WHAT YOU NEED TO DO. Restate word for word the lines from the one bearing "Click the Online Accounts at-sign icon" through the end of the entries below, and leave every picture out.

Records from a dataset
= = = =
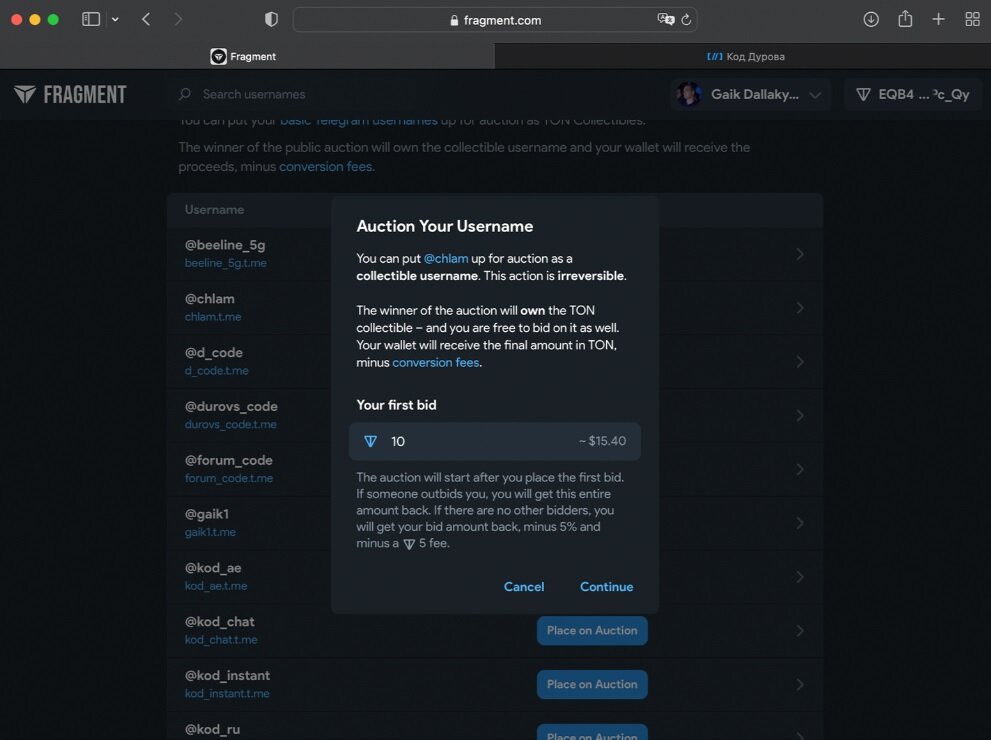
Task: Click the search magnifier icon
Action: 185,94
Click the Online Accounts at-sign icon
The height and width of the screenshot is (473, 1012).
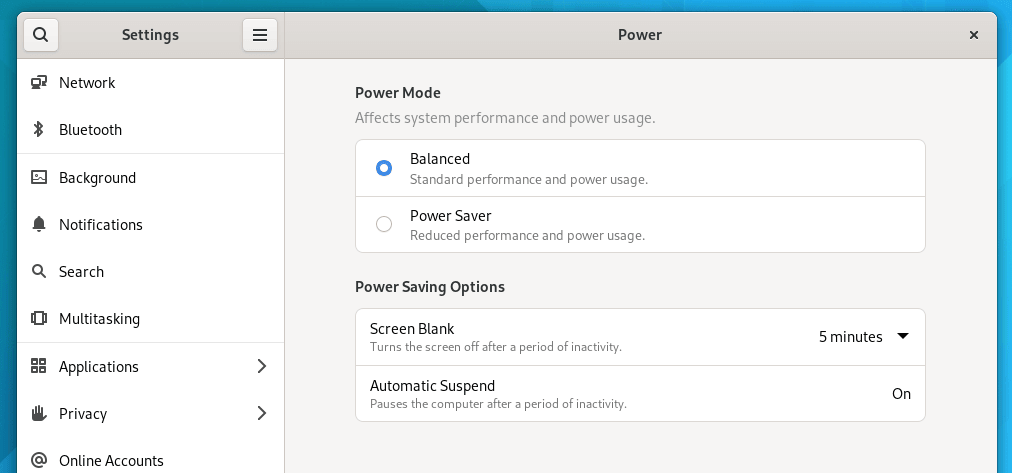pos(39,461)
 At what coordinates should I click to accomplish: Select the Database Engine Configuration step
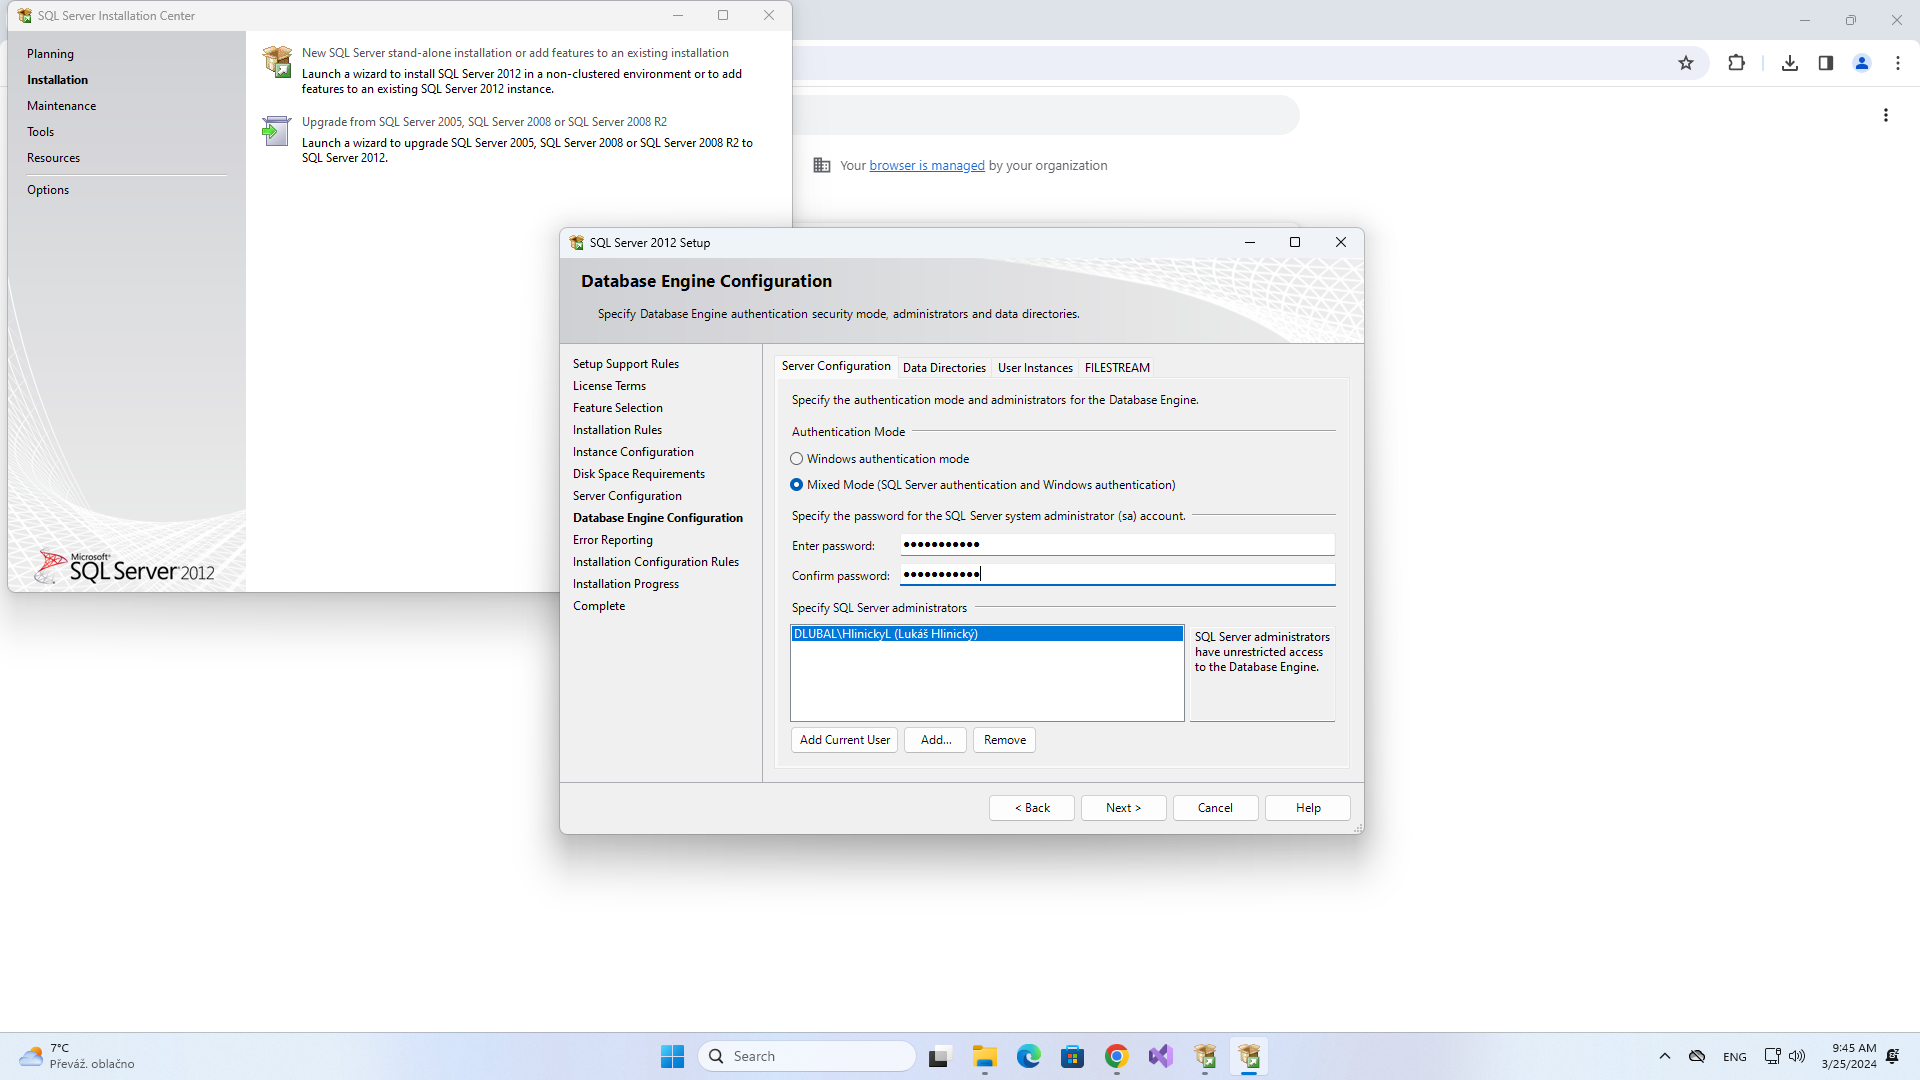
= = = =
RESPONSE TO THIS EXERCISE.
Click the Online Accounts at-sign icon
The height and width of the screenshot is (473, 1012).
pos(39,461)
 At what coordinates should I click to accomplish: Select the Database Engine Configuration step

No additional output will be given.